Content warning: there is a burned library in this volume. I don’t think anyone particularly minds mass death, but be aware that among the buildings in bad shape is a library and it does not appear that all of the books were salvaged.

Is it surprising that the same industry that gave us Girls Last Tour, Touring After the Apocalypse, Zom 100, Giant Spider & Me, Yokohama Kaidashi Kikō, and so many others would deliver a manga like this? A manga in which, if humanity is not functionally extinct, it can definitely see extinction from where it is standing?
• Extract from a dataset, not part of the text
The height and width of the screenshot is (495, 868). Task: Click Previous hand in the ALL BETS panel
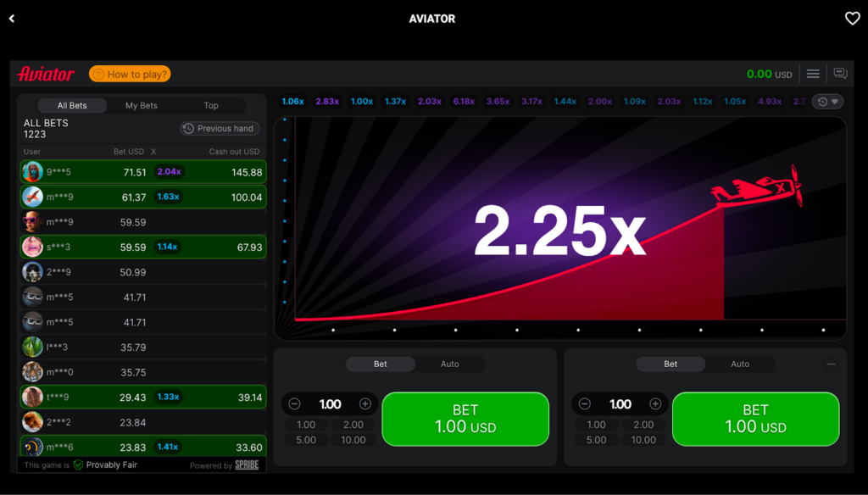coord(219,128)
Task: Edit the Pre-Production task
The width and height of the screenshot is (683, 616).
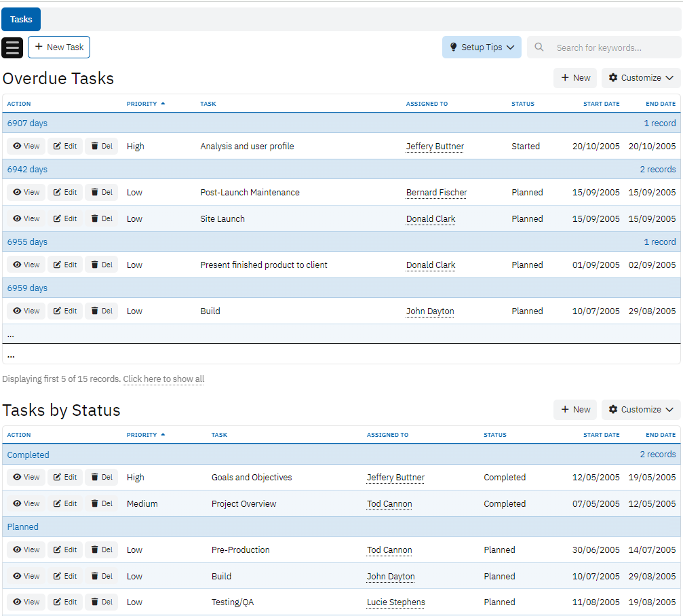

It would appear that the sudden, irresistible collapse of civilization is a bad time in which to launch ambitious projects. As early in the series as Volume One, we are shown the detritus of hopeful projects that failed due to lack of time and resources. Either the project did not work as planned; people were unable to take advantage of the projects in time; or human foibles sabotaged efforts.

The catastrophe does not appear to be limited to Japan. Enough pre-Great Disaster technology survives that short-wave radio should be available. Saya’s robotic colleague at the crematorium never mentions overseas survivors, which suggests that there aren’t any1. Or at least, none with radios.

The manga is very, very pretty. Readers who enjoy decaying urban landscapes, photogenic corpses, and a plethora of robots will enjoy this volume. At the risk of annoying North American comics fans, manga often plays in an entirely different league when it comes to scenery porn. The Color of the End is a fine example.

As to the story itself… as far as Volume One goes, the work is skillfully executed but it all seemed boringly familiar to me. It may be that surprises await in later volumes — and I will persist in reading to see if that’s the case — but Volume One, so far, is a variation on a story with which manga readers will be familiar.

The Color of the End: Mission in the Apocalypse, Volume One is available here (Yen), here (Barnes & Noble), here (Bookshop US), here (Bookshop UK), here (Chapters-Indigo), and here (Words Worth Books).

1: USA delenda. I wonder what happened to the nuclear sub crews?